Making a 3D Printed Exhaust Duct Connector for a Stratasys 3D Printer

by Ryan Dark

3D Printed Duct Prevents a Smelly Lab

3D Printing

Many of the 3D printed projects that we do from our GoEngineer office in California use materials that are essentially odorless. But there are some materials, such as Ultem, which produce smelly fumes. Since nobody wants to be the one who smells up the lab, I worked with Josh Zuniga, additive division technical manager at GoEngineer, to make a customized duct connector to provide exhaust capabilities for one of our Stratasys 3D printers.

First Steps

As a first step, I used my calipers to get some measurements off the machine just to make sure I modeled a part that didn’t interfere with the machine itself. The duct adapter’s design would need to fit a rectangular opening from the 3D printer and then into a ten inch flexible round duct in the ceiling. (I spent about 30-minutes modeling it in SOLIDWORKS.)

Flanges for Adhesion

I modeled flanges off the sides of the adapter to allow room for double-sided adhesive so we could securely stick it to the printer. I also modeled up a little rubber gasket to make a tight fit all-around.

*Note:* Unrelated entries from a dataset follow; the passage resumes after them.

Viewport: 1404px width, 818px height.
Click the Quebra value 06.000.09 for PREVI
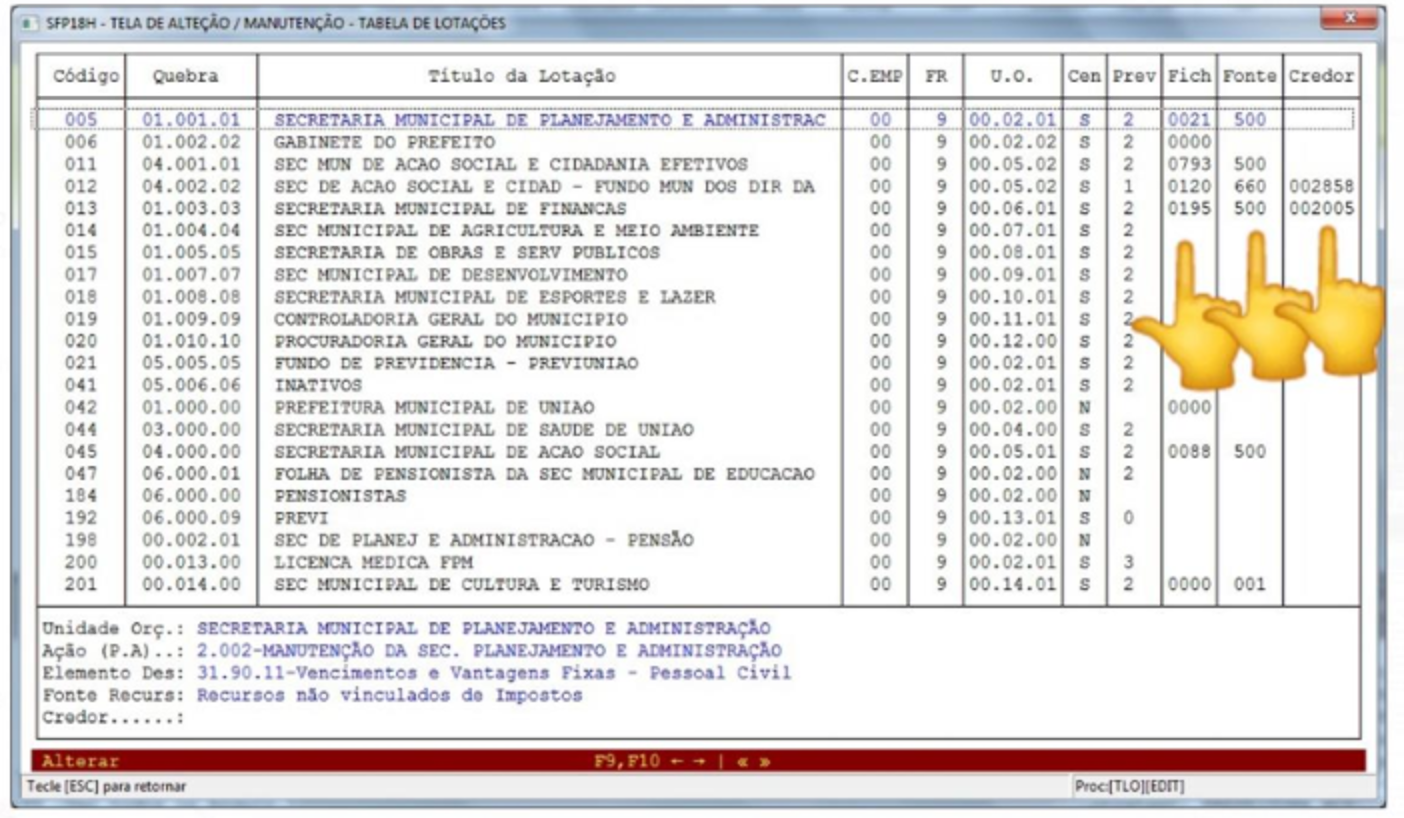point(191,518)
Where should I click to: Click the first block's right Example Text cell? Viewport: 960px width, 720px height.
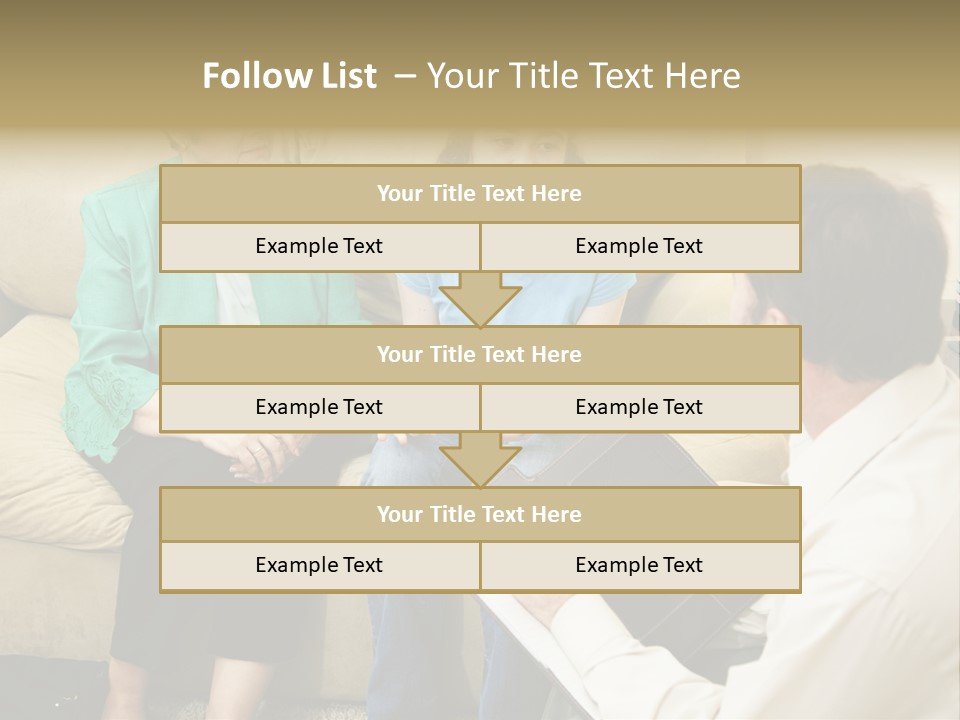pyautogui.click(x=639, y=246)
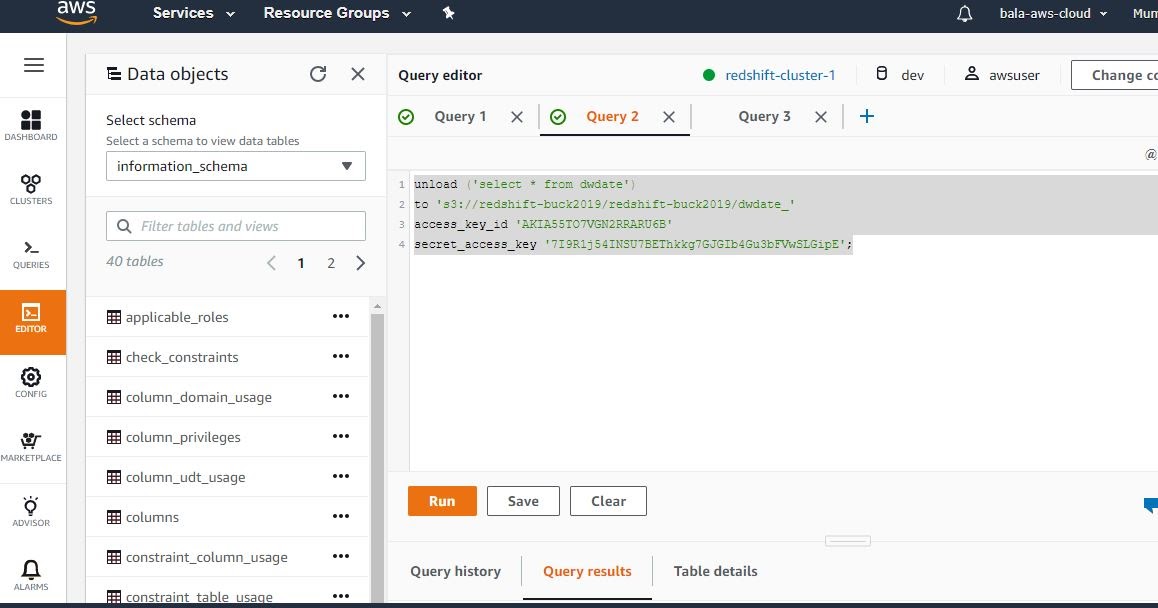The height and width of the screenshot is (608, 1158).
Task: Create a new query tab with plus icon
Action: pyautogui.click(x=866, y=116)
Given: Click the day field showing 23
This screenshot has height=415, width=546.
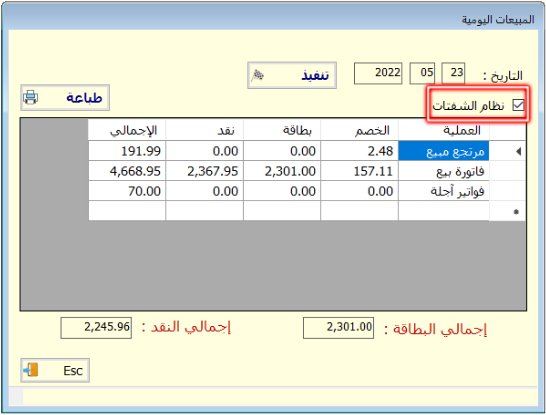Looking at the screenshot, I should coord(453,73).
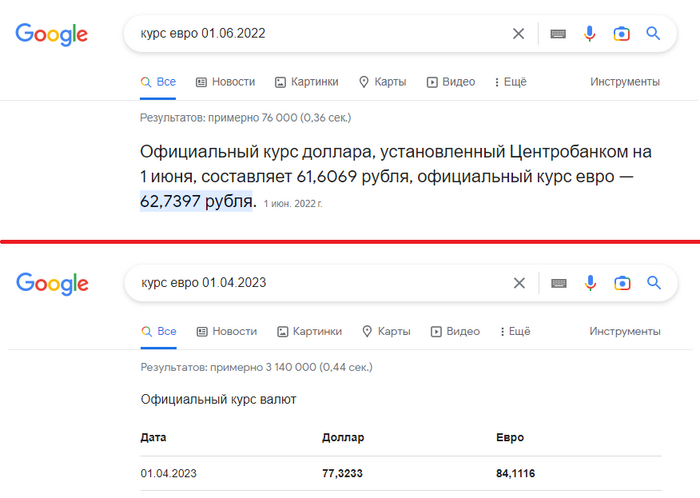This screenshot has width=700, height=498.
Task: Focus the search field with 01.04.2023 query
Action: point(320,283)
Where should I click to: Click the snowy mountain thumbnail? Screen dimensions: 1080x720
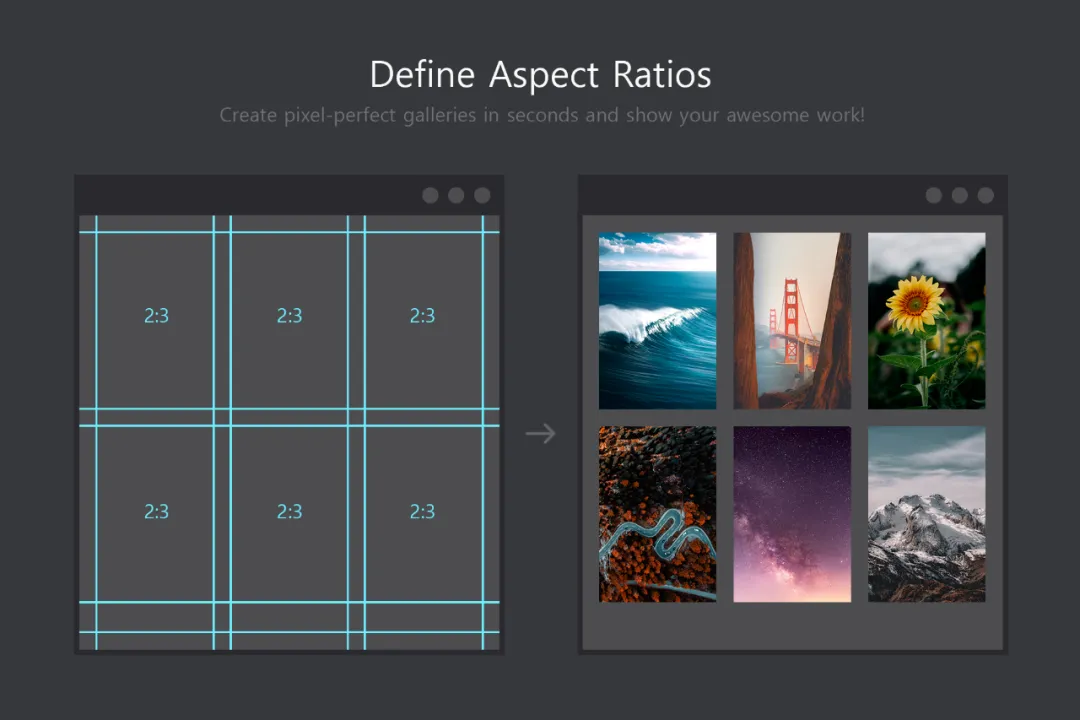926,514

One of the design requirements was to be able to print the part as a single piece. So we had to dimension it exactly for the machine (Stratasys F370).

Fast, Easy—and it Works!

All-in-all, it was a quick job from beginning to end. And now we have a customized duct adapter that allows us to keep our lab smelling as clean as it looks.

Thanks to the Utah additive manufacturing team for helping with this cool little project!